He kneaded his fists at his sides and the veins in his forearms swelled with blood. Then his face colored and his eyes glazed with shame.

'Damn, I knew this was gonna be a sonofabitch,' he said.

This is the story he told me.

He was a high school senior, on the varsity, with the kind of bone-breaking running power that left tacklers dazed and sometimes bloody in his wake, when he first noticed her watching him at practice from the empty stands.

He remembered the balmy gold afternoon that he walked over to her, his cleats crunching on the cinder-and-pea-gravel track, and tossed the football into her hands. He thought it was a clever thing to do, the kind of gesture that disarmed most girls, that made them feel vulnerable and a little foolish and gave them a chance to be coy and defenseless in his presence.

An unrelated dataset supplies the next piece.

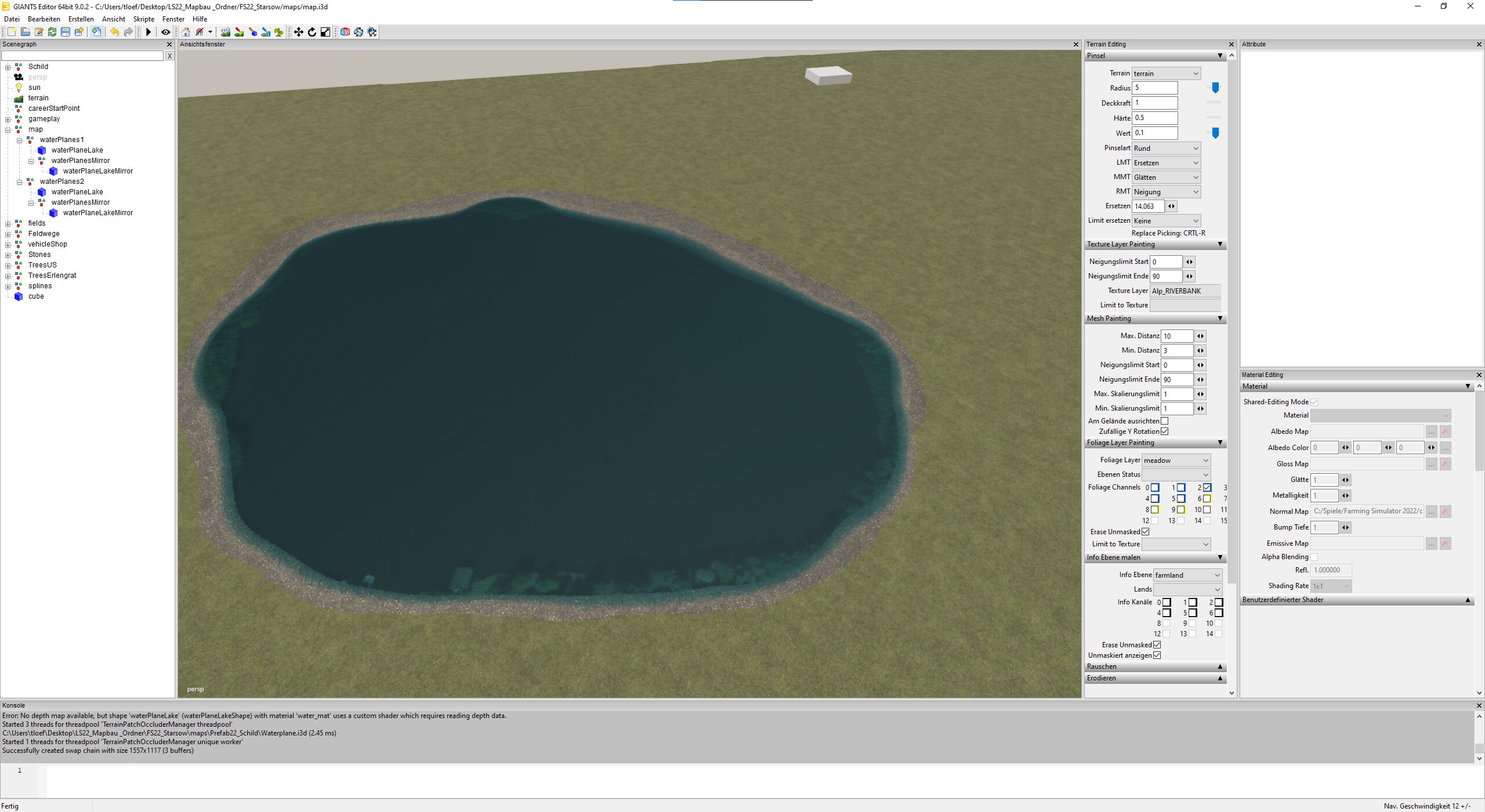
Task: Toggle Am Gelände ausrichten checkbox
Action: point(1164,421)
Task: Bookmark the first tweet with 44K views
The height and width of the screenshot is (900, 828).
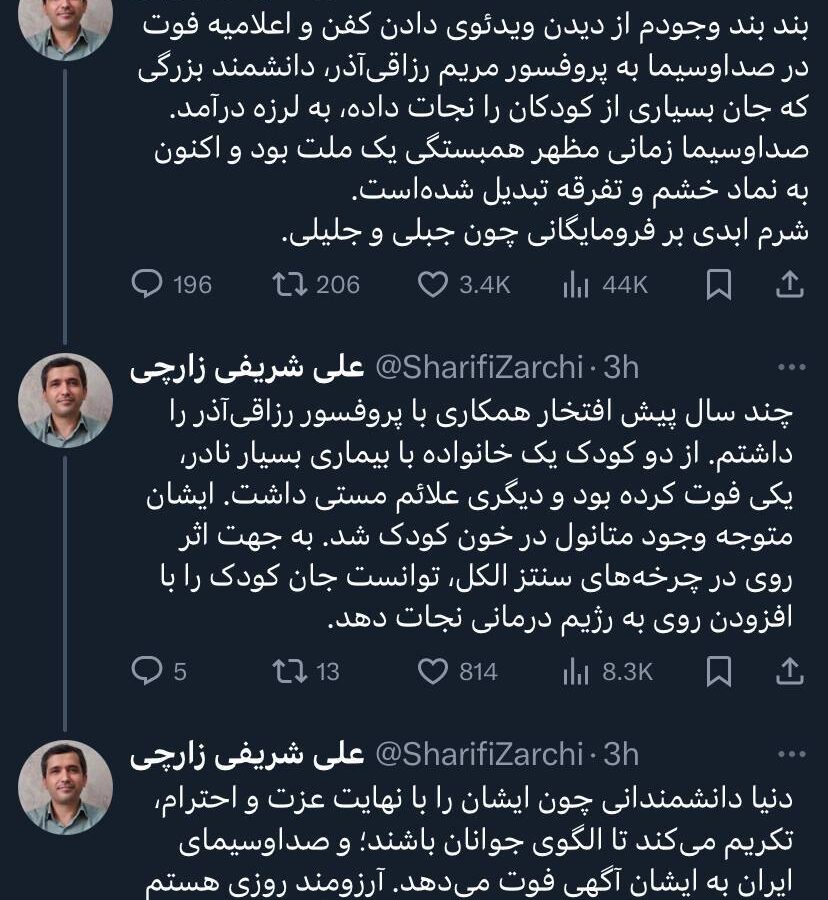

She flipped it back at him with both hands, so fast he had to duck to avoid being hit in the face. Then she opened her compact and put on lipstick as though he were not there.

'How old are you, anyway?' he asked.

'Fifteen. You got something against being fifteen?' She squeezed her knees together and wagged them back and forth.

He looked back over his shoulder at the practice field, at the second-string, whose attention was absorbed with thudding their pads against one another and running plays they would never be allowed to run in a game that counted.

'You want to go to a movie tonight?' he asked.

'The drive-in?'

'It don't have to be the drive-in.'

'I'll think about it.'

'You'll think about it?'

'I work at the Dairy Queen. I get off at six. I'll let you know then.'

He watched her walk down the empty concrete aisle, then across the worn grass to the bus stop in front of the school, her hips swaying under her plaid skirt. He kept glancing back at the practice field, as though someone were watching him, and his own thoughts confused and angered him.

He was at the Dairy Queen at five-thirty.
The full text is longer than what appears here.